What is required:
Return the following from the records below: each line, word for word, starting with the line that contains "At what coordinates should I click to accomplish: Click" and going on through the line that contains "Given: Edit Suicide", with nothing outside that range.

(Beginning of Supplied information)

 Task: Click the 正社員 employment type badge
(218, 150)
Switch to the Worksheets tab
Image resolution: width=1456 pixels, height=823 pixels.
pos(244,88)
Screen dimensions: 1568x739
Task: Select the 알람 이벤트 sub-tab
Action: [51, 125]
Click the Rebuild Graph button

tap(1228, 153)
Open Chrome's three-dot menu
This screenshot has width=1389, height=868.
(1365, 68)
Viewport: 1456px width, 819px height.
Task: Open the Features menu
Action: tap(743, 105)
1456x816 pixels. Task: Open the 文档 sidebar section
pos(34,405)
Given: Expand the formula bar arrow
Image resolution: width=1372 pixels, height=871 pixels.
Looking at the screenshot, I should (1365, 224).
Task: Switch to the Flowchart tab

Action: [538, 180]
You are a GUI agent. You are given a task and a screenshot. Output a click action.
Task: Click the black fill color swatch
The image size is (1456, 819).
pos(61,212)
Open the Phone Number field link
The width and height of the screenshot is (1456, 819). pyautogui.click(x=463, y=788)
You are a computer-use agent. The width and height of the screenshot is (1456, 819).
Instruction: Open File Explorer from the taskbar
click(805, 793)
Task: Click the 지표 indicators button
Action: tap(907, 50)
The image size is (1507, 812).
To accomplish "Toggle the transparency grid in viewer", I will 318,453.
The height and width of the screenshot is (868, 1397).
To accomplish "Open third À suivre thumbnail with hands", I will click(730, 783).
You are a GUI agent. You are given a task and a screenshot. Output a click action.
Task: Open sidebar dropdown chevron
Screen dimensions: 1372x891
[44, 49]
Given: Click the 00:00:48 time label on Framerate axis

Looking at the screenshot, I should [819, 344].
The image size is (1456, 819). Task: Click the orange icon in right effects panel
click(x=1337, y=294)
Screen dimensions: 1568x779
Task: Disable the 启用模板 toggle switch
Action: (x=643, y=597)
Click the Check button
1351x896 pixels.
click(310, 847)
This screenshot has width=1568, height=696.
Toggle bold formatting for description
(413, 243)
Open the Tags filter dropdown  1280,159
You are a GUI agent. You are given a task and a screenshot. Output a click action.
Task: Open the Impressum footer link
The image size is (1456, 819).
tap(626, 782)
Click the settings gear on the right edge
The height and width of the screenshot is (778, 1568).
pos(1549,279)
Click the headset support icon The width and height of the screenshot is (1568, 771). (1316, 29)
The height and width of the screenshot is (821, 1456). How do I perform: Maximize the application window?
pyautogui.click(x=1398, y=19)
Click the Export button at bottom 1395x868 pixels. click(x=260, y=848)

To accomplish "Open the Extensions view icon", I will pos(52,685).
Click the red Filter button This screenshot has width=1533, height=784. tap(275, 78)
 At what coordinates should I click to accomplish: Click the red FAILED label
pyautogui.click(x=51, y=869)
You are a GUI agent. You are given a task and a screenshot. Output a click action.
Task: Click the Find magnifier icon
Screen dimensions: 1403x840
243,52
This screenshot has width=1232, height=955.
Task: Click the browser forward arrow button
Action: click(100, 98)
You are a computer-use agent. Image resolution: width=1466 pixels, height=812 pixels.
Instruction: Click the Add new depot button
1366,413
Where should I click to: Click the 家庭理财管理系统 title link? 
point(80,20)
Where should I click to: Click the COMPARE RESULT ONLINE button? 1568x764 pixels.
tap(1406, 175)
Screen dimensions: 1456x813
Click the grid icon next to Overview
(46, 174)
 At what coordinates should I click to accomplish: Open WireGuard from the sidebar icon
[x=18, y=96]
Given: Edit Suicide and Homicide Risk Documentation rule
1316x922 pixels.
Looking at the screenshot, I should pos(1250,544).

(End of Supplied information)

Task response:
 At what coordinates should I click to accomplish: Click the red FAILED label
pyautogui.click(x=51, y=869)
You are a GUI agent. You are given a task and a screenshot. Output a click action.
Task: Click the Find magnifier icon
Screen dimensions: 1403x840
243,52
This screenshot has width=1232, height=955.
Task: Click the browser forward arrow button
Action: click(100, 98)
You are a computer-use agent. Image resolution: width=1466 pixels, height=812 pixels.
Instruction: Click the Add new depot button
1366,413
Where should I click to: Click the 家庭理财管理系统 title link? 
point(80,20)
Where should I click to: Click the COMPARE RESULT ONLINE button? 1568x764 pixels.
tap(1406, 175)
Screen dimensions: 1456x813
Click the grid icon next to Overview
(46, 174)
 At what coordinates should I click to accomplish: Open WireGuard from the sidebar icon
[x=18, y=96]
Given: Edit Suicide and Homicide Risk Documentation rule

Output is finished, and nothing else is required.